“A theory: ‘Pretty’ has gone out of favor because we are greedy, and want the merely pretty to be fully beautiful, and so we go around calling things beautiful that are pretty.”
(Elisa Gabbert, The Word Pretty)
There was this boy at a bar once who I was flirting with and he was flirting back. He got progressively vulnerable with his compliments, and he worked his way to this one:
“You’re one of those girls who you don’t notice is hot from far away, but once you get
closer, you realize you’re, like, really pretty.”
Or something like that. I hadn’t understood a back-handed compliment until now, and the worst part is it worked. We went home together, and again, and then he got back together with his ex-girlfriend on Valentine’s Day. His name was ____, and he was one.

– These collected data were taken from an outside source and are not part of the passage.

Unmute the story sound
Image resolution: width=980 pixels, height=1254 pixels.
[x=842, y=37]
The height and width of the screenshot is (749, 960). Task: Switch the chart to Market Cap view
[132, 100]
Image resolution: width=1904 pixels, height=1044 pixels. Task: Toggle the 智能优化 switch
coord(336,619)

Am I pretty? According to ____, in proximity. According to my boyfriend, I am beautiful, but that’s a biased one. Might they all be biased, though? Hot, cute, attractive, sexy, stunning, gorgeous. Some boys don’t say anything, which usually means a word less than “cute,” and you are left to fill in the blank. All the above I have heard from other “men”—or better, boys—all people who want something from me. It seems that the only ones to trust are the women, without ulterior motives, and even then—according to whom? What is the scale, and does it differ per person? In my mind, the words would fall in such an order (from least to greatest):
Beautiful may be the only one that goes deeper than the shape of my skin. Beautiful describes the things unseen, the unknown before mystery is confessed. Along these lines, someone becomes beautiful through familiarity. I’ve never heard of a beautiful b*tch. There are plenty of hot or sexy ones, but no beautiful b*tches. It would be oxymoronic.

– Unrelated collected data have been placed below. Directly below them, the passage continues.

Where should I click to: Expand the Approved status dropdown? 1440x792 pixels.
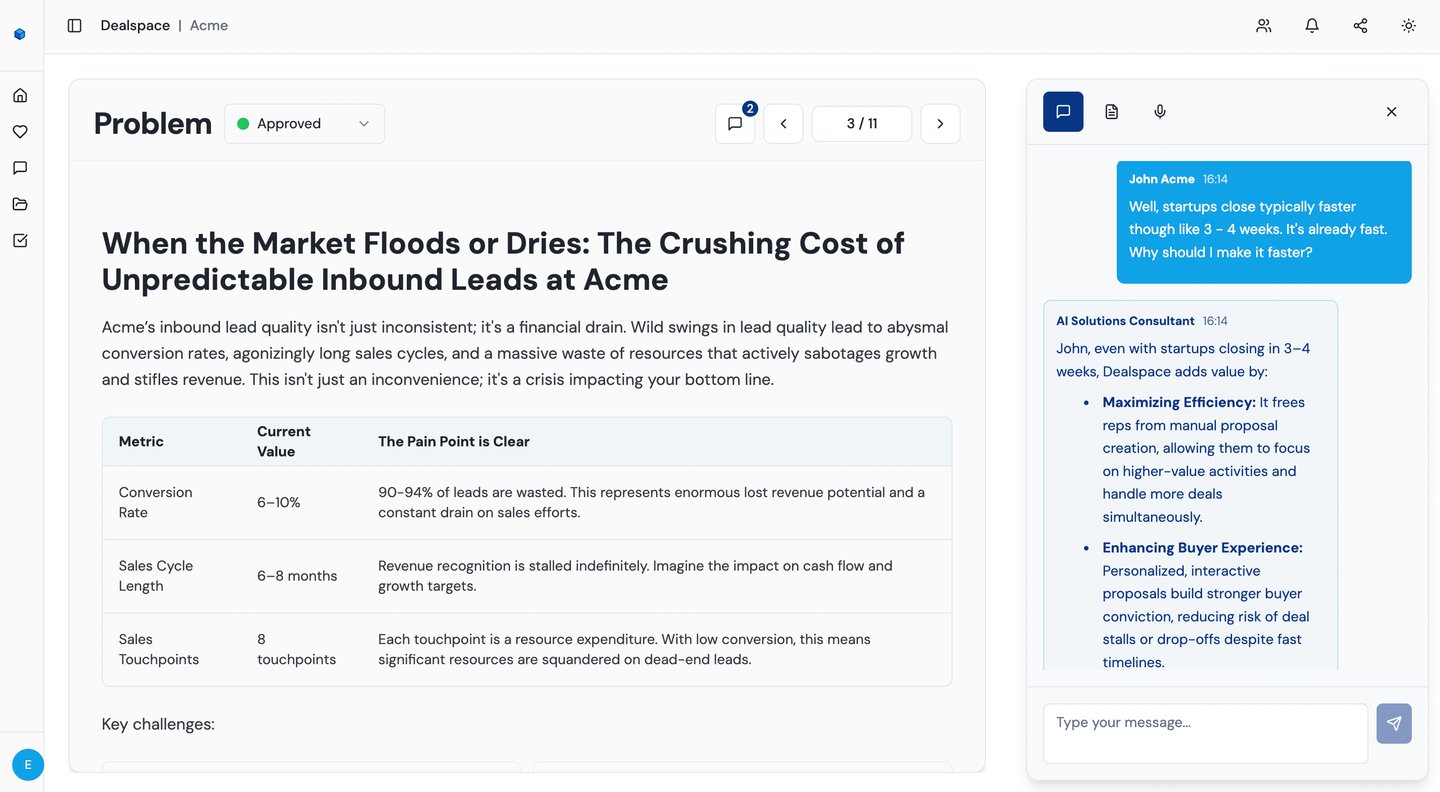pos(304,124)
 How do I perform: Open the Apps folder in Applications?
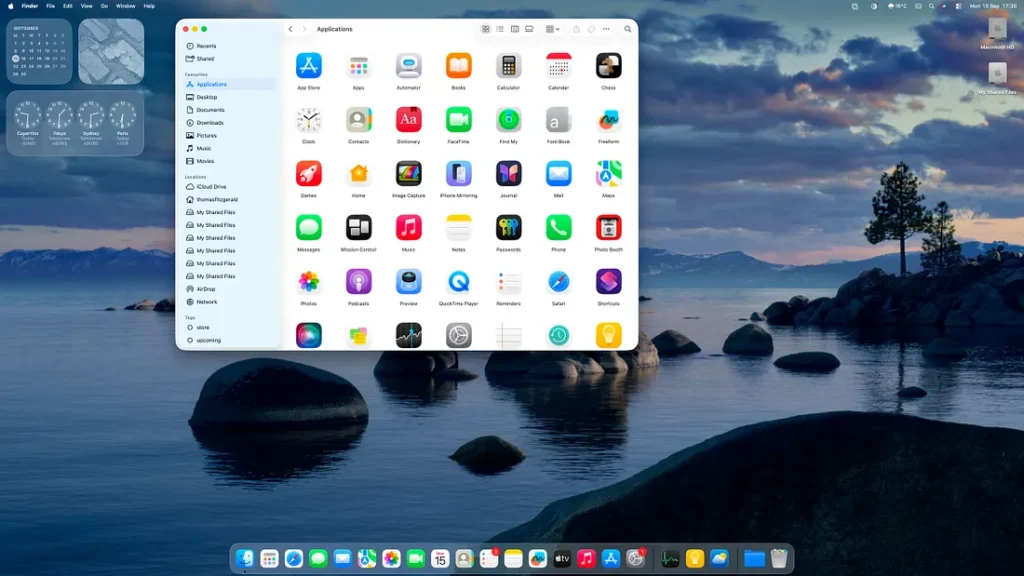click(358, 66)
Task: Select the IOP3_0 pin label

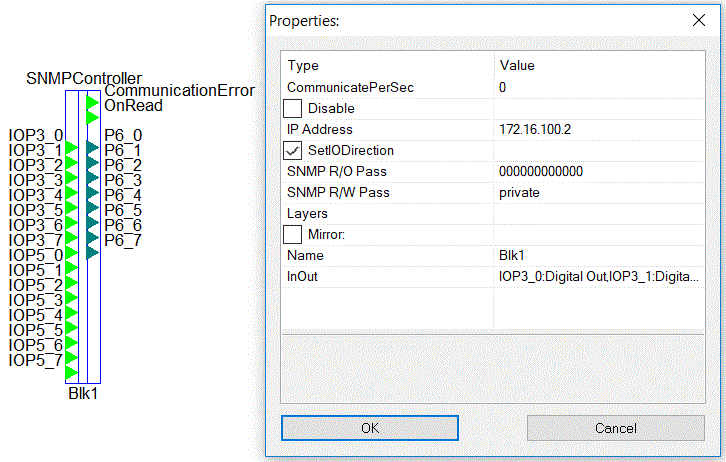Action: [x=36, y=135]
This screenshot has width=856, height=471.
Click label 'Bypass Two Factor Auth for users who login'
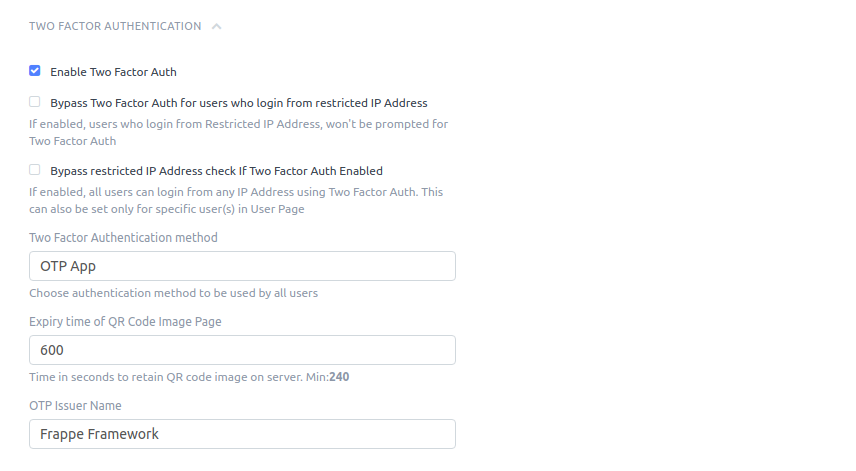point(239,103)
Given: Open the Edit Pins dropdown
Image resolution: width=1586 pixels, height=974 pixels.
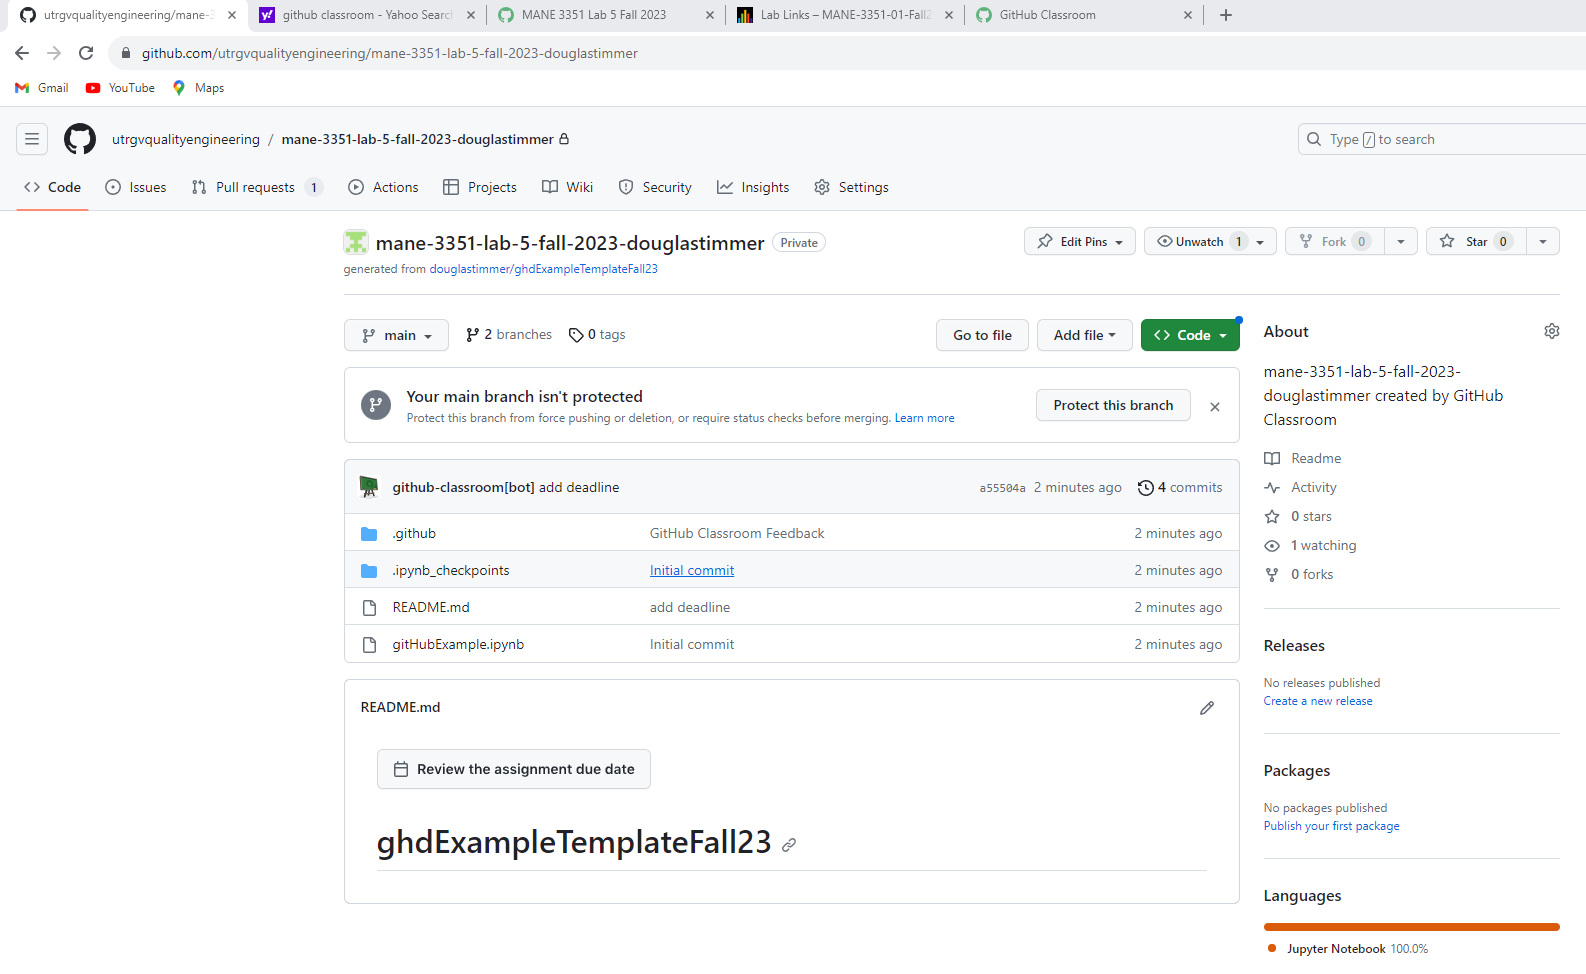Looking at the screenshot, I should coord(1079,242).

Pinning myself down seems a waste of time, a waste of energy that may diminish any lingering beauty, under or over my skin.
other Gabbert quotes I jotted down:
"There’s something self-flattering about it—describing a thing as beautiful makes the speaker appear more sensitive to beauty."
"So, there’s something endearing about a man calling an object—a bit of music, a tennis shot—pretty; it’s a moment of vulnerability. I also love a straight man in a pink shirt."
"Beautiful suggests depth, even profundity. But not pretty—prettiness entails lightness; it’s fleeting, flimsy. Calling someone pretty—or worse, cute—can be diminishing."